Wow! I knew Microsoft was seriously getting its act together, but their latest move is the most impressive yet.

You can read the reports here and here and here, but the basic story is clear from just the headline.

Bash on Windows

Microsoft just announced that Linux non-graphical programs will now run on Windows. This of course includes the main interface to Linux, the Bash shell. It also means all the other Unix tools that Linux and Mac users take for granted. This is huge news.

Basically this is like Wine but in reverse. Wine, started in 1993(!), is a recreation of the functionality of Windows system calls for Linux. So when a C program calls a standard function, for example, fopen() to open a file, the OS, which actually manages files and memory and processes and such, answers the call. Obviously the Linux kernel and the Windows kernel do things differently and Wine is a way to translate what a program is expecting from Windows into proper Linux calls. But this thing they’re showing does the reverse. When a Linux program (like Bash but it applies to all) runs on Windows, apparently this new Microsoft thing converts what Linux programs expect into the system calls appropriate for a system managed by Windows.

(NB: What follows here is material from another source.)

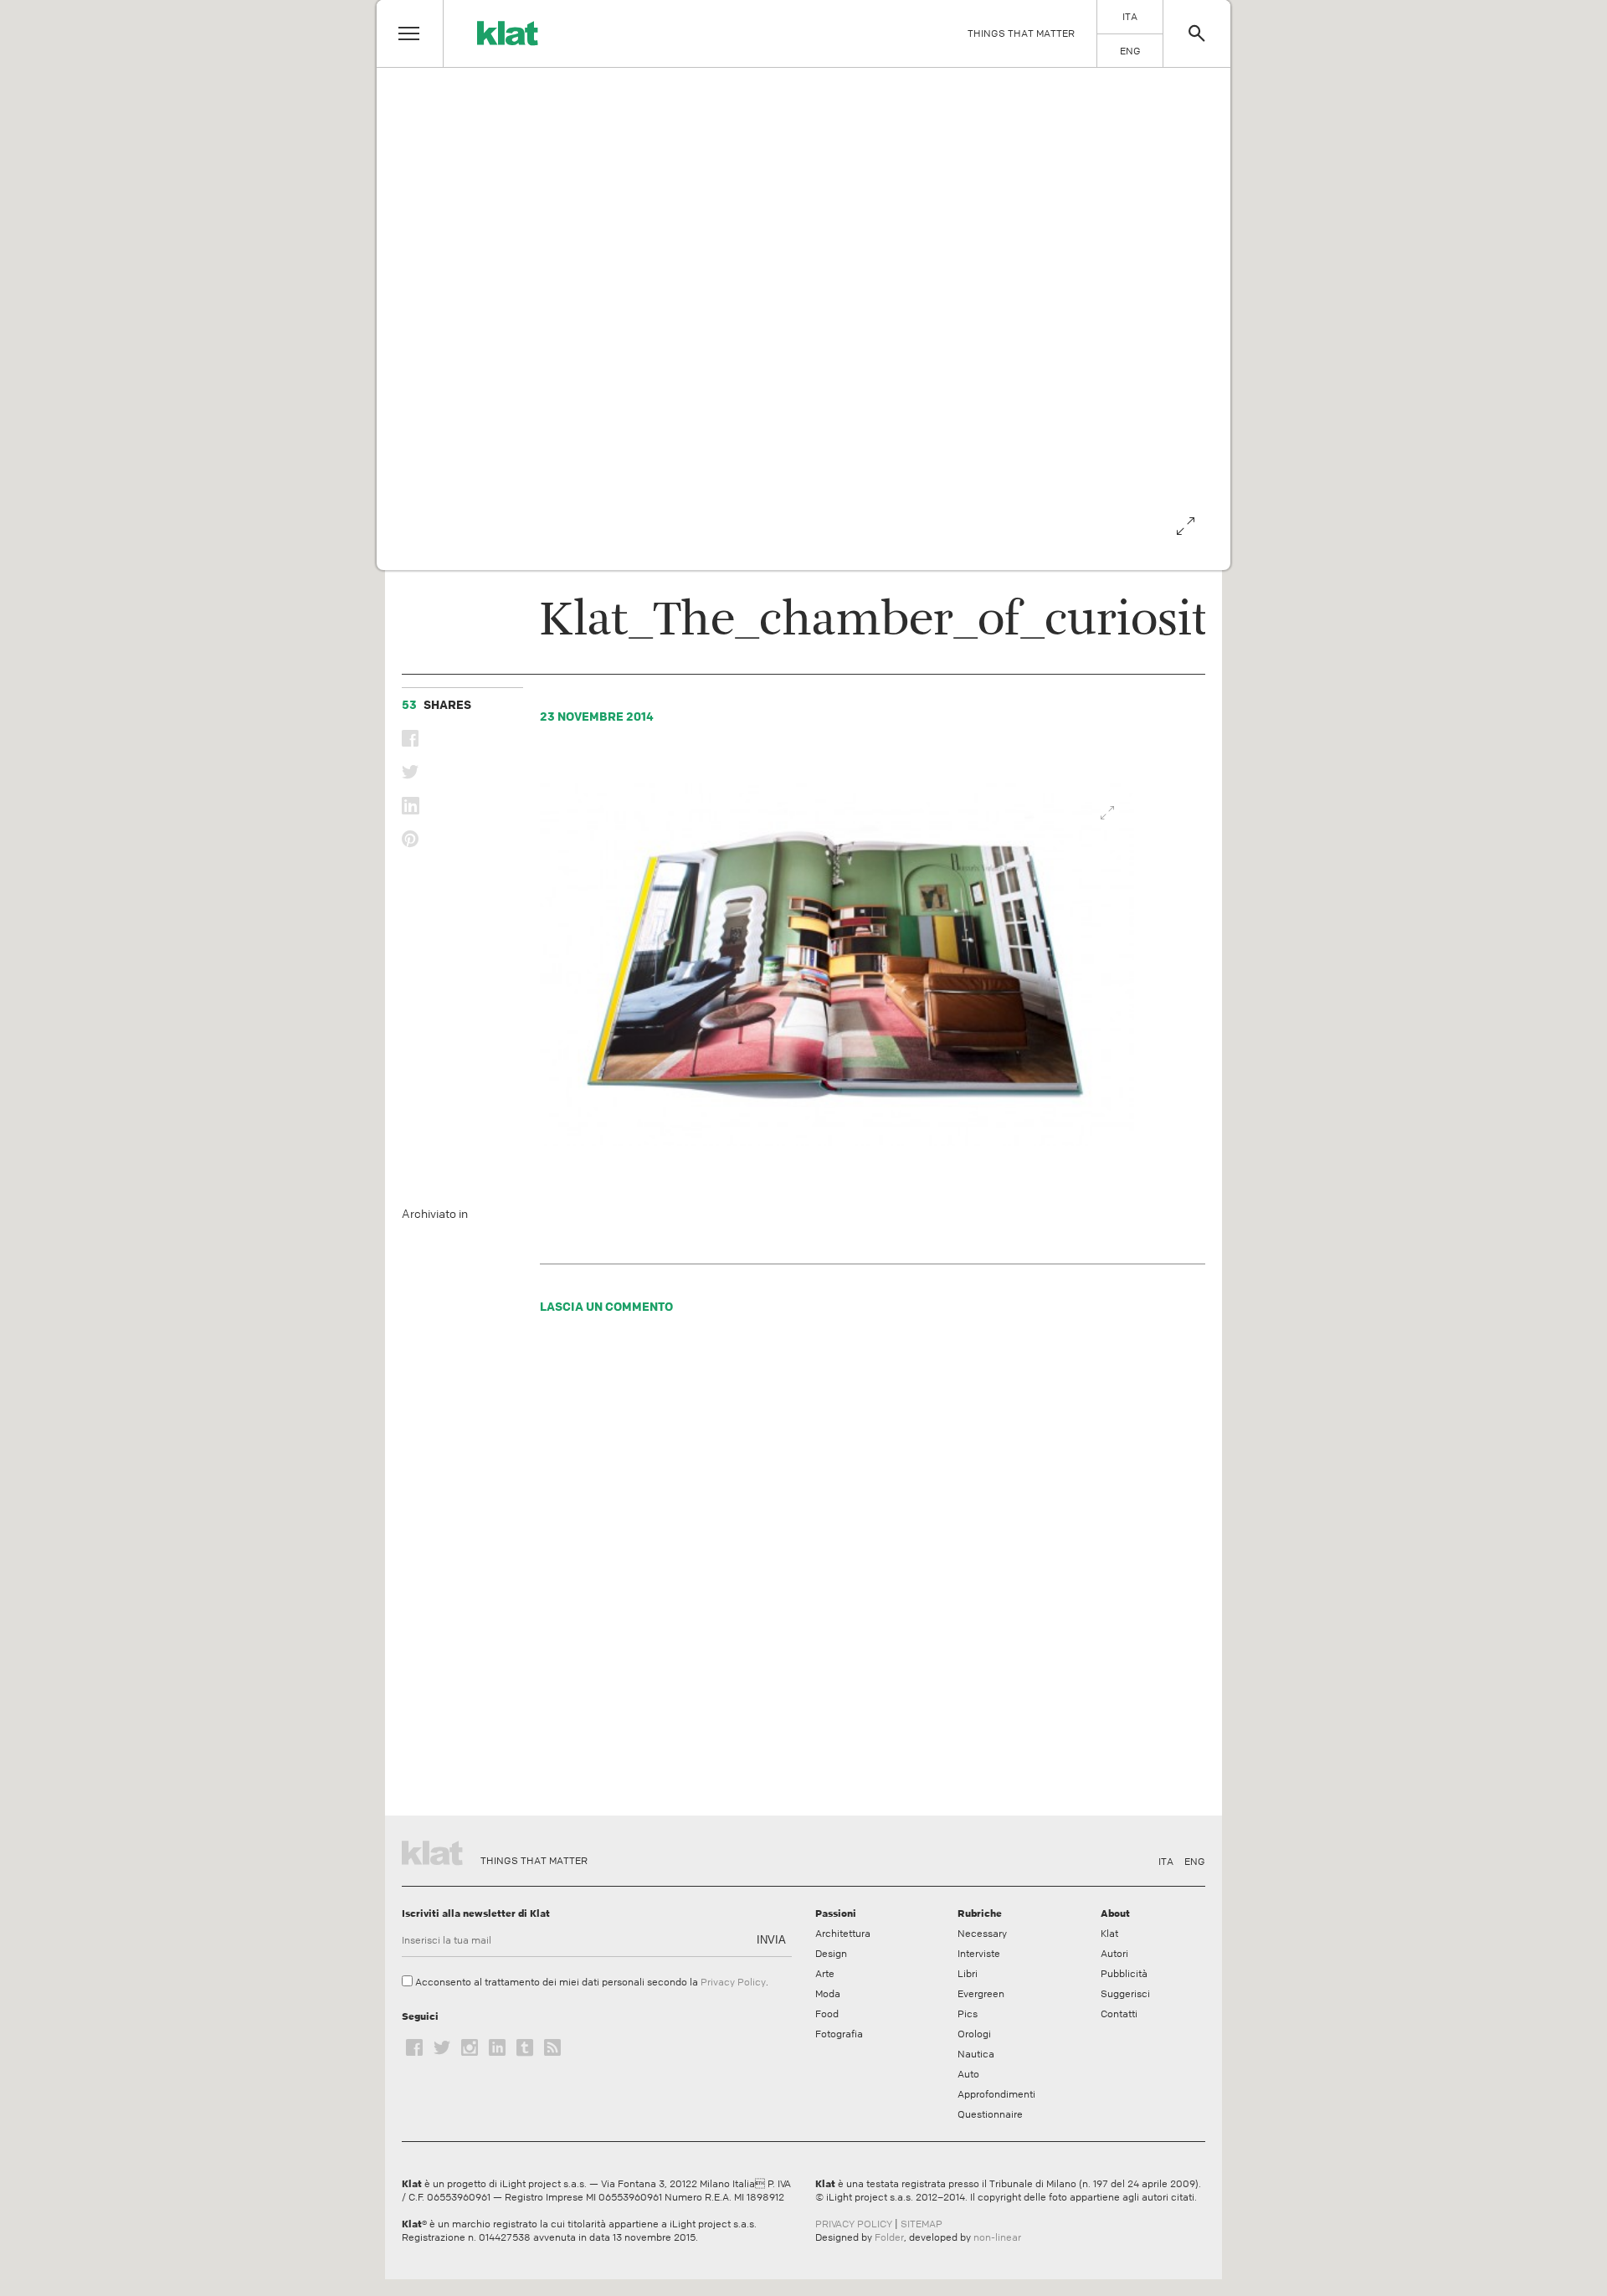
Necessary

Of course there are still questions like, why can’t the open source Bash just be ported properly to native Windows? This question implies the real question — are there fundamental deficiencies in the Windows kernel that make full Bash functionality difficult? But hey a reverse Wine for Windows is still a great thing and will no doubt be very useful and make Windows a much more plausible system to use.

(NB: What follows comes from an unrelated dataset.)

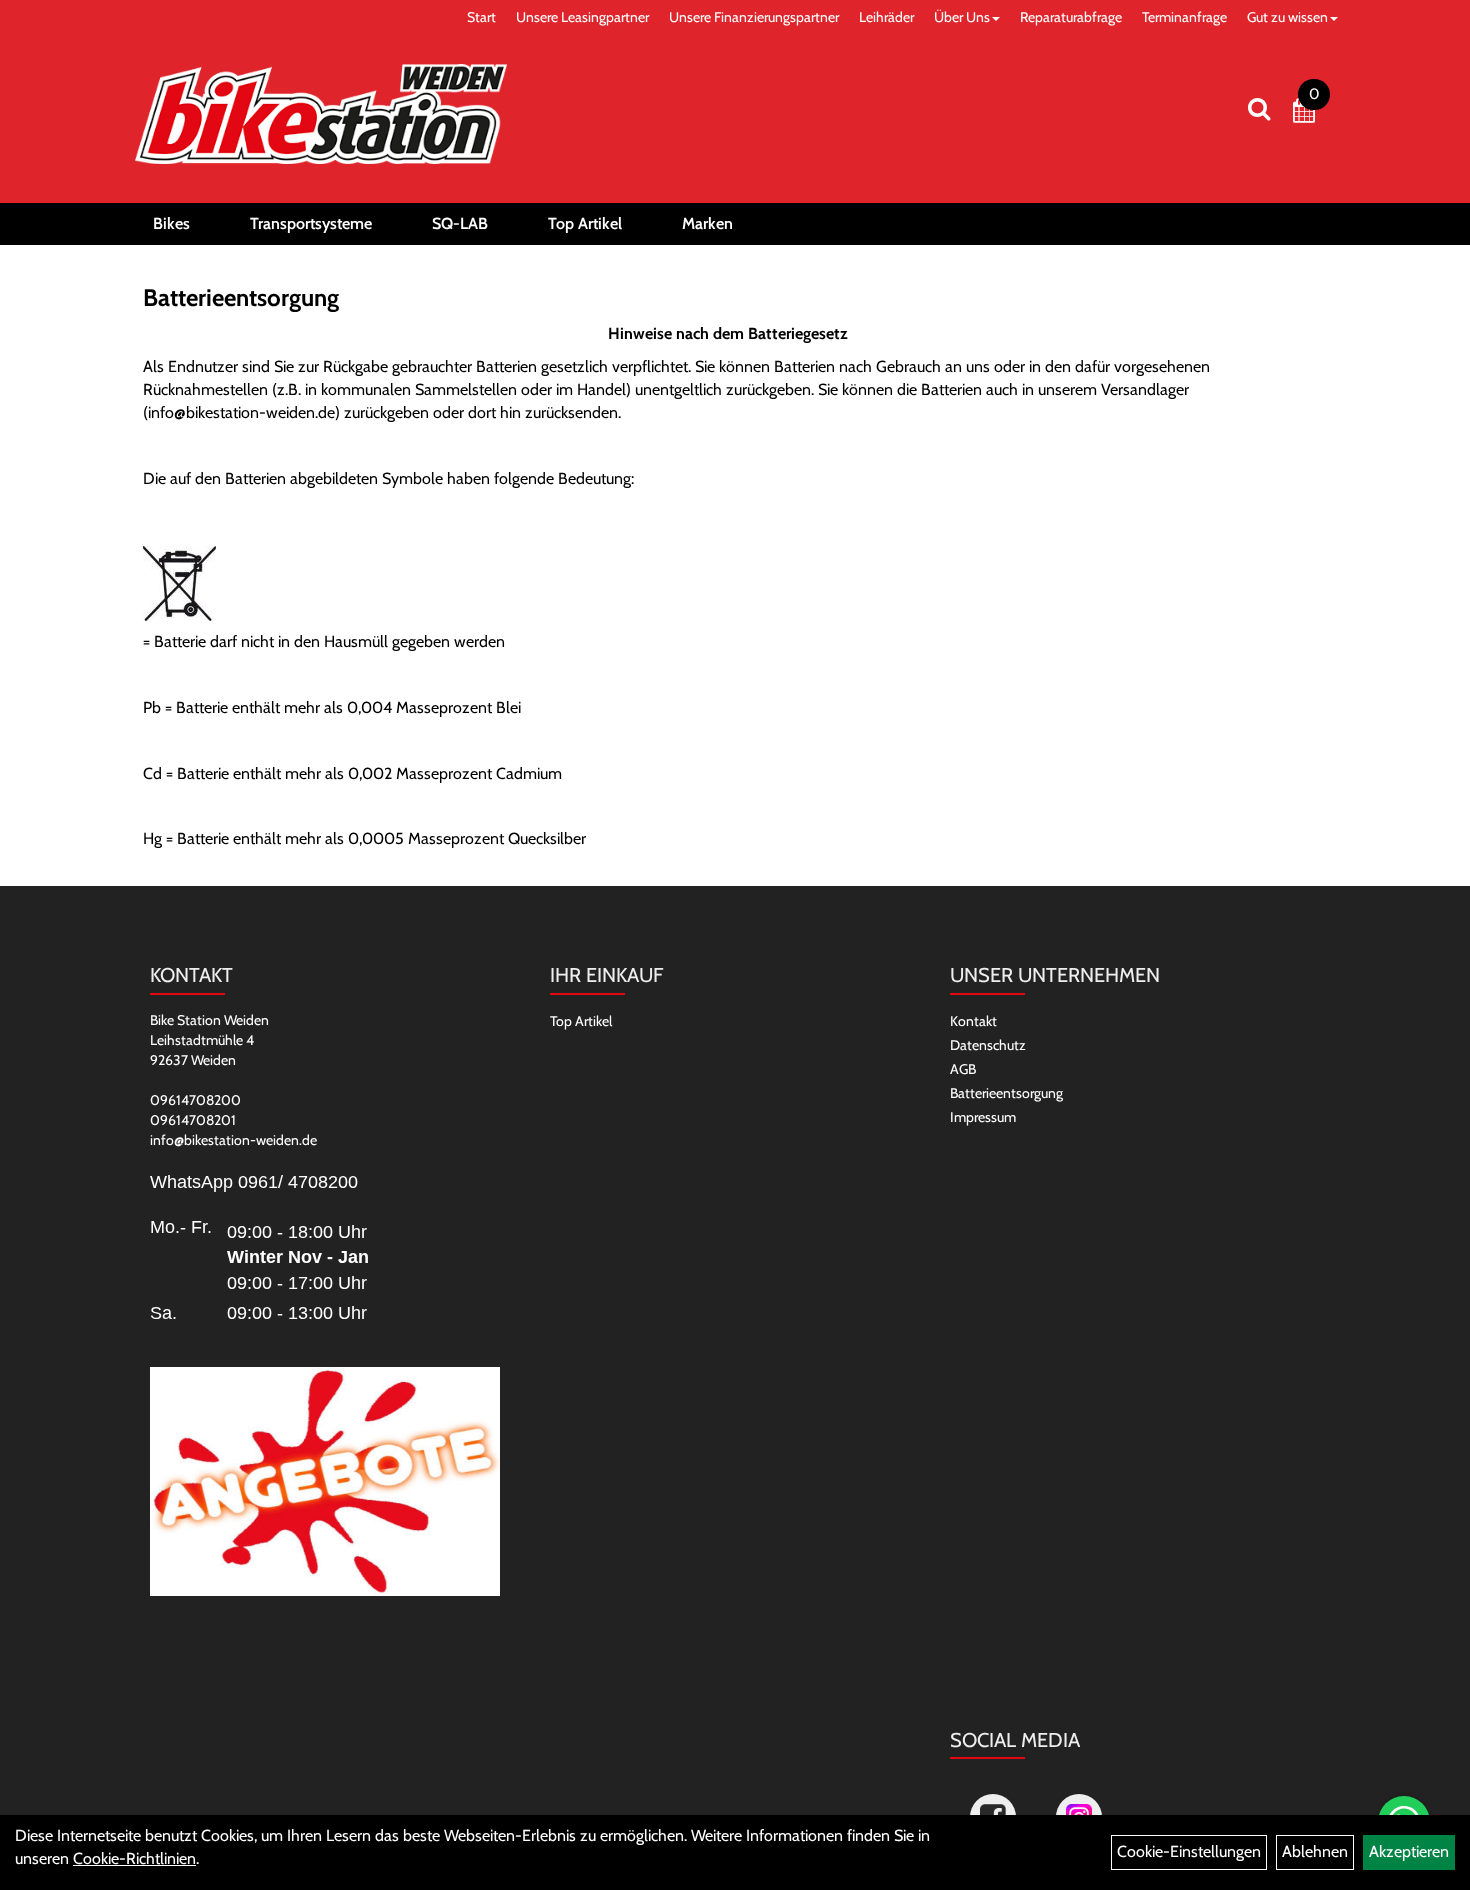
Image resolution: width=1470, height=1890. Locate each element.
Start (481, 17)
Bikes (171, 223)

And if that’s not enough for one day, Microsoft is also releasing an extension to Visual Studio that allows C++ code to (cross?) compile for Linux machines. I’m guessing these things are related. Still, this is a pretty huge deal.

At this point if Microsoft releases a DirectX library for Linux (go ahead and charge for it, it’s good stuff), then Linux and Microsoft are suddenly on the same team. This is a great victory for Microsoft and an even greater one for Linux.

UPDATE: 2016-04-07

Here’s even more on this confirming my conjectures about what exactly this new feature is. It also mentions some of the things that don’t work which are related to the deficiencies in Windows I mentioned. Still, it will be very interesting to see how this develops.

UPDATE: 2019-05-07

Here’s an interesting rumor.

If this comes to pass this will be an extraordinary moment in computer history. Hasta la victoria siempre!

UPDATE: 2019-07-16

I have to reproduce this n-gate gem.

Microsoft’s Linux Kernel - June 28, 2019

Microsoft complies with the licensing requirements of the software it distributes. It has no choice, because there is no company to buy, dismantle, and integrate into Windows 10 Plus! Pack for Makers. Some Hackernews are excited to be able to run useful software without sacrificing the opportunity to pump "telemetry" data to a corporation. Other Hackernews think that this solution is too simple and should be replaced with a larger house of cards comprised of less well-integrated software choices. The rest of the comments are Hackernews incorrecting one another about which Microsoft products are better than the Unix alternatives that existed before any of the commenters learned to read.

UPDATE: 2020-05-19

And now there is an integrated X server to run standard X Windows clients.